Friday, March 12, 2010

Democrats Push Ahead on Finance Bill

Democrats Push Ahead on Finance Bill; The New York Times

Democrats said on Thursday that they would go it alone in an effort to pass an overhaul of financial regulation, increasing the likelihood of a bitter partisan showdown, Sewell Chan reports in The New York Times.

Senator Christopher J. Dodd of Connecticut, chairman of the Senate Banking Committee, said he would put forward his own bill on Monday, despite the lack of a single Republican endorsement. Democrats concluded that bipartisan talks were not making enough progress and that going their own way was the only realistic hope of getting the legislation adopted in an election year, he said.

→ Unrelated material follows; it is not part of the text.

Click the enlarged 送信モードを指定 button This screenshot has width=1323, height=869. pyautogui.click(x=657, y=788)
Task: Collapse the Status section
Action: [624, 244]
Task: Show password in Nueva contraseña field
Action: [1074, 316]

Mr. Dodd said the bill would rewrite the rules of Wall Street, end the “too big to fail” phenomenon and protect consumers from risky or abusive financial products. The Congressional calendar meant that further delay could imperil the legislation’s chances, he said.

The chief Republican negotiator on the bill, Senator Bob Corker of Tennessee, called Mr. Dodd’s decision “very disappointing” and said, “There’s no question that White House politics and health care have kept us from getting to the goal line.”

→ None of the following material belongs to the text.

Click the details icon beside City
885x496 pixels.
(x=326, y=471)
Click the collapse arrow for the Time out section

Mr. Corker said the impasse was caused by the Democratic threat to use the parliamentary procedure known as reconciliation to overhaul health care. “The elephant in the room is reconciliation,” he said, describing Mr. Dodd as “a victim of health care policy.”


Comment
: End "too big to fail?" Am I missing something here, but wasn't it Dodd along with Franks that ushered in "too big to fail" for Hank Paulson and Ben Bernanke? And why do we need a "separate" consumer financial protection agency, an agency meant to protect the citizenry, to be placed "inside" the federal reserve. How is that protection? Isn't Congress suppose to protect us?

Hey, how about ending the federal reserve and telling Congress to get back to the business of protecting the citizens rather than the Wall Street Bankers and the criminals at Goldman Sachs. That Misters Dodd and Corker would be real reconciliation.